### Tensorflow Estimator Bring your own Script

In this notebook we will go through and run a tensorflow model to classify the junctions as priority, signal and roundabout as seen in data prep.

The outline of this notebook is 

1. To prepare a training script (provided).

2. Use the AWS provided Tensorflow container and provide our script to it.

3. Run training.

4. Deploy model to end point.

5. Test using an image in couple of possible ways 

Upgrade Sagemaker so we can access the latest containers

In [None]:
import datetime

sttime = datetime.datetime.now()

In [None]:
!pip install -U sagemaker>=2.48

Let us also upgrade out version of Tensorflow to v2.4.1

In [None]:
!pip install tensorflow==2.4.1

Lets make sure that our environment is using Tensorflow 2.4.1 otherwise we will need to restart the notebook kernel

In [None]:
import tensorflow as tf

print(f"Tensorflow version {tf.__version__}")

if tf.__version__ != "2.4.1":
    print("This notebook kernel needs to be restarted!!!!")
    exit()

Lets start by importing some libraries that we will be using later

In [None]:
import os
import sagemaker
import numpy as np
from sagemaker.tensorflow import TensorFlow
# if you are using pytorch
# from sagemaker.pytorch import PyTorch


ON_SAGEMAKER_NOTEBOOK = True

sagemaker_session = sagemaker.Session()
if ON_SAGEMAKER_NOTEBOOK:
    role = sagemaker.get_execution_role()
else:
    role = "[YOUR ROLE]"


A quick sanity check to make sure we are using the latest version of SageMaker

In [None]:
sagemaker.__version__

#### Input params for model training 

In the cell below, replace **"your-unique-bucket-name"** with the name of bucket you created in the data-prep notebook

In [None]:
bucket = "your-unique-bucket-name"
key = ""                            # Path from the bucket's root to the dataset


train_instance_type='ml.m5.12xlarge'      # The type of EC2 instance which will be used for training
deploy_instance_type='ml.m5.4xlarge'     # The type of EC2 instance which will be used for deployment

'''
we can use the train and validation path as stated above 
or you can 
just rearrange data and use a single path like below
'''
training_data_uri="s3://{}".format(bucket)

### Tensorflow Estimator

Use AWS provided open source containers, these containers can be extended by starting with the image provided by AWS and the add additional installs in dockerfile

or you can use requirements.txt in source_dir to install additional libraries.

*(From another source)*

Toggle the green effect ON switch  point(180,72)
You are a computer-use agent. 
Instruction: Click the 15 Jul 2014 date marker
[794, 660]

We setup the Tensorflow estimator job a job name, an entry point (which is our script **tfModelCode.py**), role, Tensorflow framework version, python version, instance count and type. <br>
Then we call the estimators fit method with the URI of the training dataset to kick off the training job.<br>
**Note: This cell will take approx 40-50 mins to complete**


In [None]:
%%time
estimator_tf = TensorFlow(
  base_job_name='tensorflow-pssummit-traffic-class',
  entry_point="tfModelCode.py",             # Your entry script
  role=role,
  framework_version="2.4.1",               # TensorFlow's version
  py_version="py37",
  instance_count=1,  # "The number of GPUs instances to use"
  instance_type=train_instance_type,
)

print("Training ...")
estimator_tf.fit(training_data_uri)

#### Deploying a model
Once trained, deploying a model is a simple call. <br>
We specify two prarameters<br>
    **instance_type** - the type of the instance will be used to do inference<br>
    **initial_instance_count** - the initial number of instances that will be provisioned to do inference

In [None]:
estimator_deployed=estimator_tf.deploy(instance_type='ml.m5.2xlarge', initial_instance_count=1)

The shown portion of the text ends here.